BGK – Balthasar Gerards Kommando – came out of the Netherlands in the early 1980s and blazed a hard and fast trail through Europe and the US from 1982 to 1988. Rene van de Meer, Tony Leeuwenburgh, and Marcel Verhoeven were joined by Steven Walraven (82-84) and Mathijs Houwink (85-88). They released a number of tunes on international comps including “Peace/War” and “Welcome to 1984”, but really came into their own on “Jonestown Aloha” (1983), “White Male Dumbinance” (1984), and “Nothing Can Go Wrogn!” (1986). This latter full-length was released by Alternative Tentacles.
The band were named after a Dutch historical figure named Balthasar Gerards, who assassinated the king of the Netherlands in 1584. Balthasar Gerards Kommando were formed in the early 1980s by members of punk band The Nitwitz (also from Amsterdam, the Netherlands).
Rejecting the then-popular trend to emulate British Oi bands, BGK took their musical cues from American hardcore bands such as MDC, and soon developed an ultrafast style of their own. The band was also committed to following through with its leftist political stance, both in terms of the punk scene (the band set up DIY shows with low door prices, and put out affordable records on their own label) and in a wider political spectrum (they often played benefits for various causes, and helped run the Emma squat in Holland).

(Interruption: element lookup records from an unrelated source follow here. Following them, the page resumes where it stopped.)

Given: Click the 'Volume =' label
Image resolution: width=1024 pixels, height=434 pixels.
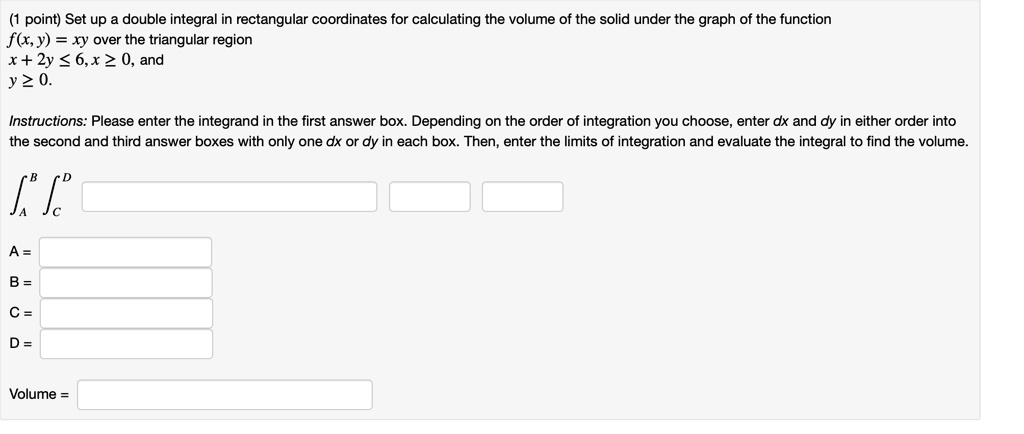Looking at the screenshot, I should click(39, 394).
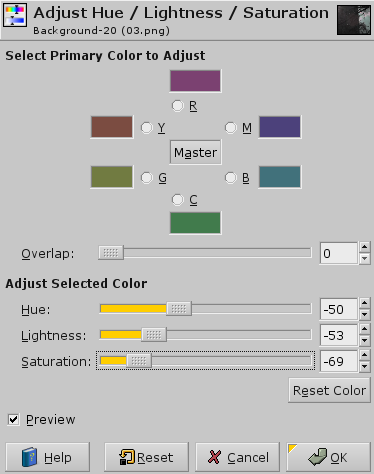
Task: Click the OK button to apply
Action: pos(328,457)
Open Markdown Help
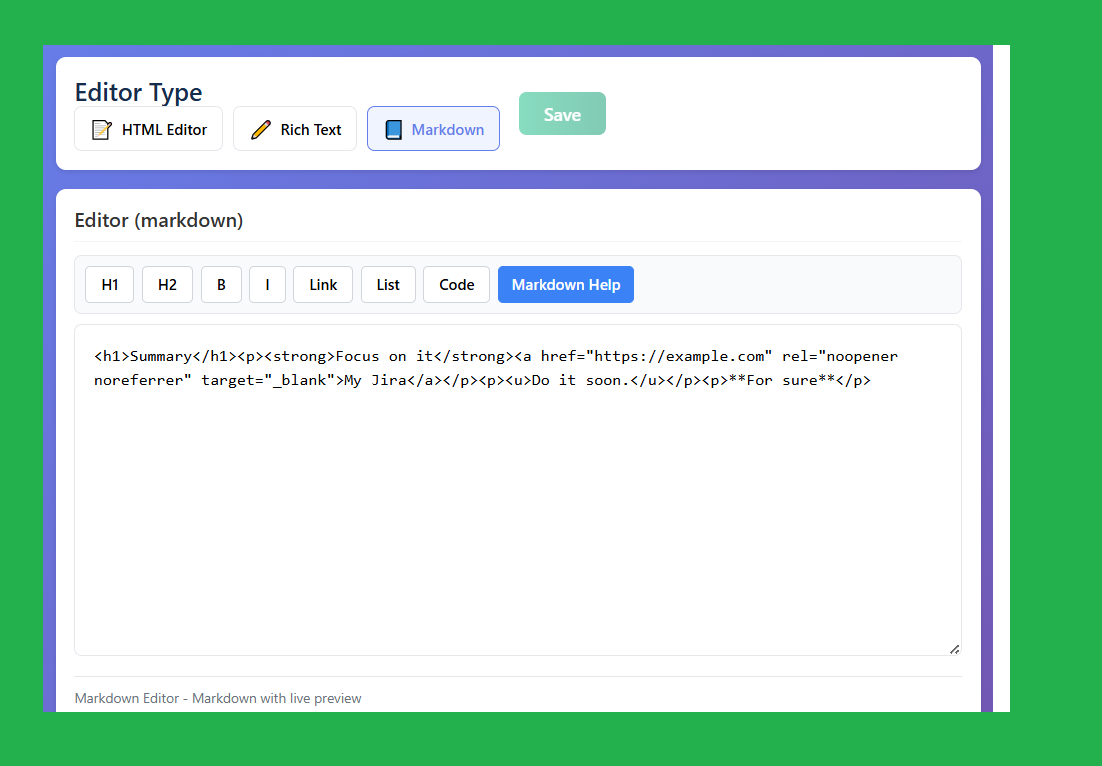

BGK released all their records on a label they started in their Nitwitz days, Vögelspin, and collaborated with U.S. labels R Radical and Alternative Tentacles. They helped touring bands playing in the Netherlands, and themselves toured Europe and the U.S. several times, finally calling it quits in 1987
After BGK’s demise, bassist Tony formed rock’n’roll band Loveslug. In 1996, the Nitwitz reunited (partially due to interest from Epitaph Records).